Medicine at the bottom of the pyramid: no frills but solid service

FRONT PAGE: "The Henry Ford Of Heart Surgery: In India, a Factory Model for Hospitals Is Cutting Costs and Yielding Profits," by Geeta Anand, Wall Street Journal, 21-22 November 2009.

Fascinating story that's been around for a while: cheap but effective medical/surgical care in New Core countries not only represents "reverse innovation" but triggers a flow of patients from Old Core to New as medical tourists.

The open-heart surgery that goes for between $20-100,000 here in States is done for $2,000 at Dr.
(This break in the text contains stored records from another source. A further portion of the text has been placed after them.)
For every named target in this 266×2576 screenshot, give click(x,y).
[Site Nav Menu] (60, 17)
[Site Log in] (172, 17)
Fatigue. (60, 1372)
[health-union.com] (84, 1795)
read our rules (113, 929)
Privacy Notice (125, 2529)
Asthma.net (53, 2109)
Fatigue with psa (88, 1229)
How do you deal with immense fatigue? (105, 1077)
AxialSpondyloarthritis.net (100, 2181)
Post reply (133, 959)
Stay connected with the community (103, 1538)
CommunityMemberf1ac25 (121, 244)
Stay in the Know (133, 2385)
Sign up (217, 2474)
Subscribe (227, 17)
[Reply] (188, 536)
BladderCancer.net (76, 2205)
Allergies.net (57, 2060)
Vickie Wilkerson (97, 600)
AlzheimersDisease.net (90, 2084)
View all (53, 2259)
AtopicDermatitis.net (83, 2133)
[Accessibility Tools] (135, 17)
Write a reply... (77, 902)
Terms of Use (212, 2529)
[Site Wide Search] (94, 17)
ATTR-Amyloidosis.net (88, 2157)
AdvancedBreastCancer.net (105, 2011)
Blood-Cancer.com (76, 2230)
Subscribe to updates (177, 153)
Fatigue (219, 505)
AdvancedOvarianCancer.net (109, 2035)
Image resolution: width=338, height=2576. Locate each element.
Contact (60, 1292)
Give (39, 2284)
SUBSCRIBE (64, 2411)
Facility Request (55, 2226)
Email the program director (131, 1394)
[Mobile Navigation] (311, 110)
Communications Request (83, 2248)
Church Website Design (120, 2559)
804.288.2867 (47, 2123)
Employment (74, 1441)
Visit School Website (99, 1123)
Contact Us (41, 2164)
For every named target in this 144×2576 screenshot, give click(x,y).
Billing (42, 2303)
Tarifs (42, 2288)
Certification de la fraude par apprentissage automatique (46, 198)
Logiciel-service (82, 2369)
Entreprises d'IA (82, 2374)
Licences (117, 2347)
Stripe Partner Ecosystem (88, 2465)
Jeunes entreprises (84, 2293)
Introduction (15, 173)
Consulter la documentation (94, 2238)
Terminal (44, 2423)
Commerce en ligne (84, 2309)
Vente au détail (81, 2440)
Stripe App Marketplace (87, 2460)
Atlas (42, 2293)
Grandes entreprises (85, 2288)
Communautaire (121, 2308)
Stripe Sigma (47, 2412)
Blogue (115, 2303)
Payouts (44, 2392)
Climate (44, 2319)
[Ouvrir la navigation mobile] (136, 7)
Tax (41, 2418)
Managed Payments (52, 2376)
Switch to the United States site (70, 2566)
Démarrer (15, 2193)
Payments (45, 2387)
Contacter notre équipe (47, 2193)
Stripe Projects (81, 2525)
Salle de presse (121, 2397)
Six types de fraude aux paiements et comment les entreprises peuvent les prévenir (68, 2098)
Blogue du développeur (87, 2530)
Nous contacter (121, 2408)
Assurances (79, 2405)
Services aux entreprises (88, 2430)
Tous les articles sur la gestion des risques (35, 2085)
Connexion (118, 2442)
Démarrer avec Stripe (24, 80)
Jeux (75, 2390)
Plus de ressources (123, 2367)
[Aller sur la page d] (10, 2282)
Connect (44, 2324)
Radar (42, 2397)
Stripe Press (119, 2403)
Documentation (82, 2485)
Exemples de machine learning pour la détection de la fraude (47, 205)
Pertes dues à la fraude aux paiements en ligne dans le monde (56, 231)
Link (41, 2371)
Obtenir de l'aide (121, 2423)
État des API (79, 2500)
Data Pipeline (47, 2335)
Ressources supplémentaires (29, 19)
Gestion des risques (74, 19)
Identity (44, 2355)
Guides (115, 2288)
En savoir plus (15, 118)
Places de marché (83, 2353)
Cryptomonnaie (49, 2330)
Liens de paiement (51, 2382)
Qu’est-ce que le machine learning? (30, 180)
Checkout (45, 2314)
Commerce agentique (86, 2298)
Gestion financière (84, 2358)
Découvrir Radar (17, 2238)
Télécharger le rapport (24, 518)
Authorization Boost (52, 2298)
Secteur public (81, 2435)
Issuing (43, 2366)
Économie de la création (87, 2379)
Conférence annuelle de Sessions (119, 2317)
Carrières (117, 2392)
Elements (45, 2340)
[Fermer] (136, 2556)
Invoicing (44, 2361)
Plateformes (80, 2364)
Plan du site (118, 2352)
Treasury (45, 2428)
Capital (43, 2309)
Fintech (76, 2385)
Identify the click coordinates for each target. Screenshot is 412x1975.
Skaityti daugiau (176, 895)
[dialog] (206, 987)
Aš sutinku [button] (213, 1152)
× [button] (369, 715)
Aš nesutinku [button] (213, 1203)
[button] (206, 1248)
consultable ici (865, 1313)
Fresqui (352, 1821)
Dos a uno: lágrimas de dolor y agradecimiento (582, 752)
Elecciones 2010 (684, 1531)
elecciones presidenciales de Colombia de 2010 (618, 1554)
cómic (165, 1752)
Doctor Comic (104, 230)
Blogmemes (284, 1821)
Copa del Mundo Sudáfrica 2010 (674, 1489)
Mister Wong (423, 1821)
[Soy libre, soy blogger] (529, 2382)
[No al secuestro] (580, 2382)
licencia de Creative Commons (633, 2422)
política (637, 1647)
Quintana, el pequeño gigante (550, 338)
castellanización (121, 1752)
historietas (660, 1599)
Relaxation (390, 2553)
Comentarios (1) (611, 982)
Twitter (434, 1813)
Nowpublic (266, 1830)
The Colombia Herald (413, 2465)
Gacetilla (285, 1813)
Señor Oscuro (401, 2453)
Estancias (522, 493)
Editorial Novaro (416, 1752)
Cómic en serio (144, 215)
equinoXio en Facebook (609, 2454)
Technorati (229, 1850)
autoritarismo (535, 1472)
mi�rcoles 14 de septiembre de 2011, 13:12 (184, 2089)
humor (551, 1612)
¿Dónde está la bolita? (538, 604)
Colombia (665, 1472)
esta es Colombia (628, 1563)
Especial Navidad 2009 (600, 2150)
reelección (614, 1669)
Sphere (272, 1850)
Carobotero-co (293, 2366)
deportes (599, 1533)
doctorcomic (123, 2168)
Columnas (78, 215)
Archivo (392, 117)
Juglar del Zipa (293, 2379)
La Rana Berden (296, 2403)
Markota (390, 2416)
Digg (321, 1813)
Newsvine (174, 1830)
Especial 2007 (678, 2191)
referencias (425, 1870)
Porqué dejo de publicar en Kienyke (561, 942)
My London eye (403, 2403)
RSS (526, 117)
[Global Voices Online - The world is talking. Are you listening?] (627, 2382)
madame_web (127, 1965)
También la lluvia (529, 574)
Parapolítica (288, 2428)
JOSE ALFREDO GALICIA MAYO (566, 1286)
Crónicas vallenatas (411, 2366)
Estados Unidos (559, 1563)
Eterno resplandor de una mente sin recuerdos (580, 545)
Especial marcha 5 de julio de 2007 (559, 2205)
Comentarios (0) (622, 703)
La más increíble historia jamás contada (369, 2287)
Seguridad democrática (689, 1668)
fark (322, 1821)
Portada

Devi Shetty's place in Bangalore.

Next up: a franchise hospital in the Cayman Islands to tap the American market.

Great stuff.

10:24PM

The revolution will be televised (and interactive)

ARTICLE: Video Games (No Controller Needed), By SETH SCHIESEL, New York Times, October 26, 2009

Sounds whacked, but I guarantee you my kids would all be deeply impressed.

Even as a family, we are experiencing mass media more and more through the XBox, like the really fun live game show called 1-vs-100.

The future will be highly interactive, or nobody will attend.